Quand on l’a fait au Massachussets, en décembre, il y avait plusieurs enfants, des gamins de 10 ans qui s’amusaient ferme parce que c’est une expérience très différente. Aussi, l’exposition est très interactive, avec toutes sortes de trucs très concrets qui ajoutent à l’environnement spatial. Il y a plusieurs de ces jeunes qui n’ont jamais vu une table tournante de leur vie.

En même temps, c’est très approprié pour des enfants, en raison de la formule écouteur. On est loin de l’ambiance de bar, avec du volume à la tonne.

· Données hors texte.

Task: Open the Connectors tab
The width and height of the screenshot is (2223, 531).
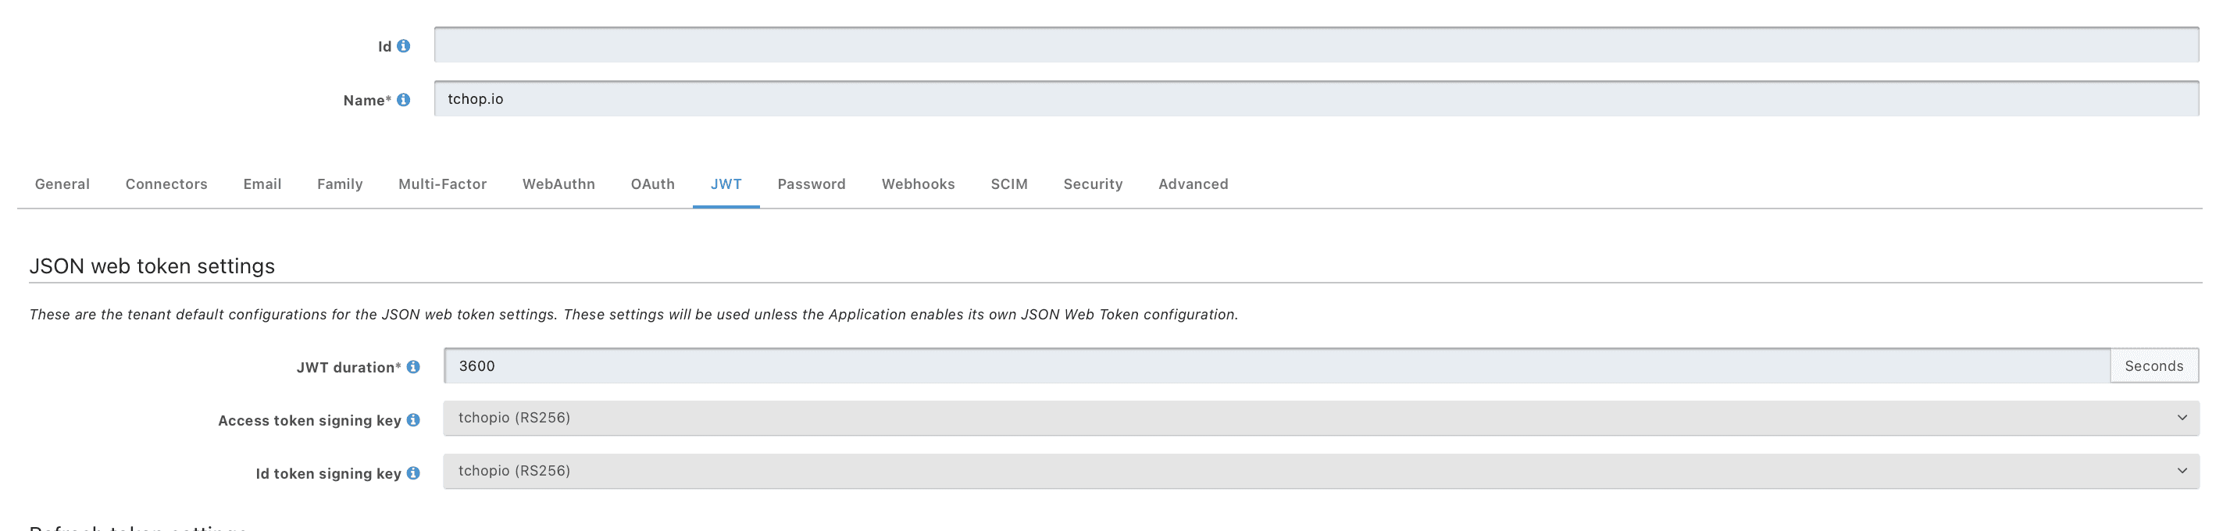Action: (x=167, y=184)
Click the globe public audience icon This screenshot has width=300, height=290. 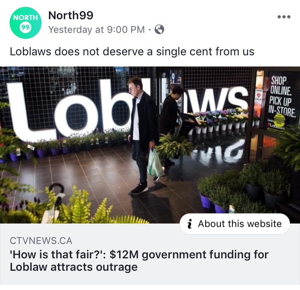click(159, 30)
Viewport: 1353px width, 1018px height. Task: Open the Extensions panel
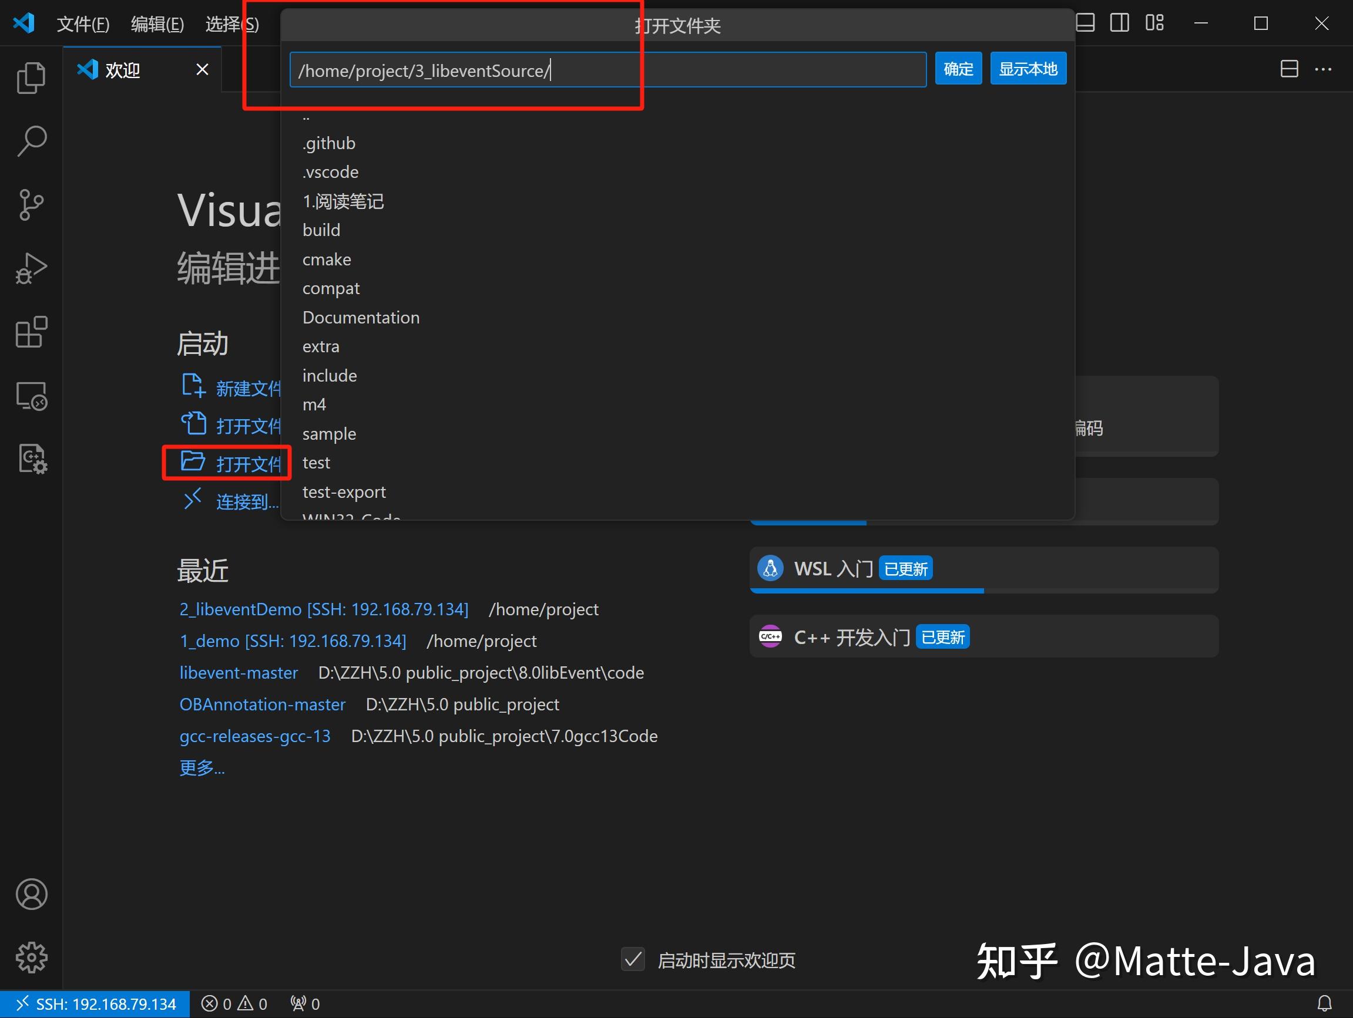point(31,332)
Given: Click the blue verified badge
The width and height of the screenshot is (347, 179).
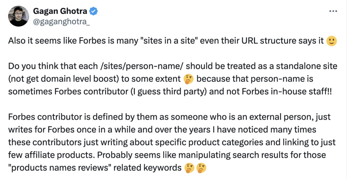Looking at the screenshot, I should click(94, 11).
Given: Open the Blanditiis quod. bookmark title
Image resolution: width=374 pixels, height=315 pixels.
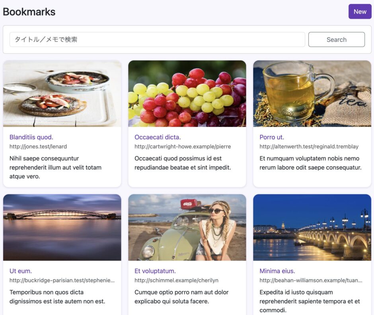Looking at the screenshot, I should tap(31, 137).
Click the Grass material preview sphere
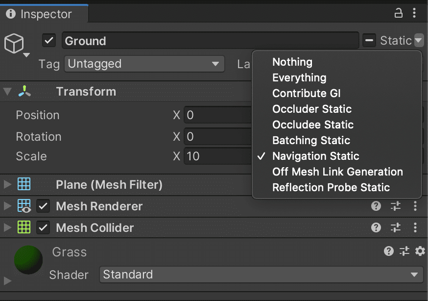The image size is (428, 301). click(28, 260)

Il y avait même des jeunes enfants pré-scolaires. Toutes sortes de monde. Tu sais, il y a eu 4 demandes en mariage à des shows de Kid Koala! L’une de celles-ci s’est produite à Vancouver. Ils se sont pointés avec leur enfant au show suivant. Il y a toujours un genre d’idéal romantique derrière ce que je fais. Créé quelque chose d’original à partir de la technologie pour raconter ta propre histoire, c’est un concept assez romantique qui attire visiblement un public assez romantique.


Parle-moi de Travis Flint, qui ajoute une dimension visuelle à l’expérience.

J’ai rencontré Travis en Espagne il y a quelques tournées. Il était DJ à l’époque, mais s’est tourné davantage vers des installations d’éclairage en utilisant des tables tournantes comme régulateur.

Ce que j’aime de ce qu’il fait, c’est l’aspect direct, en temps réel. Ç’a quelque chose de très viscéral. Il a notamment créé des trucs comme des stylos et des pinceaux en lumières LED. Il utilise toutes sortes de techniques: des modèles 3D en plasticine, des pochoirs, des ampoules, il travaille avec l’ombre et la lumière pour peindre un arrière-plan lumineux.

C’est difficile à expliquer. Il n’y a rien de préprogrammé, ce sont toutes des techniques traditionnelles, comme lorsque Picasso dessinait des lignes avec un briquet pour créer des images très temporaires. Ça, c’était la technique originale, que Travis Flint a développée, élaborée.

Il sera sur scène avec moi. En fait, il y aura 2 scènes, une dans chaque coin.

 

Les événements musicaux sont assez rares à la Biosphère de Montréal. Qu’est-ce que ça représente pour toi de te produire dans cet espace mythique que tu connais sans doute, comme tout bon Montréalais?

C’est une icône, c’est certain. Quand j’ai visité le musée, j’ai adoré cette superbe énergie de l’âge spatiale, ce contraste futur/passé. Quand j’ai su qu’il y avait une opportunité de le faire là, j’ai sauté sur l’occasion. J’espère que même le simple fait de s’y rendre fera partie de l’expérience pour les gens. Marchons tous vers cette mythique boule que l’on voit si régulièrement sans jamais s’y rendre! (rires)

C’est un peu comme ça pour toute cette « tournée ». Je dois organiser des spectacles avec des galeries d’art et des planétariums. Mon spectacle se doit d’être facile à adapter aux différents espaces.

C’est vraiment la production la plus ambitieuse que j’ai mise sur pied et j’en ai jusqu’à 2013! Je me retrouve un peu en terrain inconnu. Je ne suis pas habitué de devoir réserver mes lieux un an à l’avance. Je suis un habitué de l’industrie de la musique où tout s’organise en moins de 6 mois. C’est un peu étrange.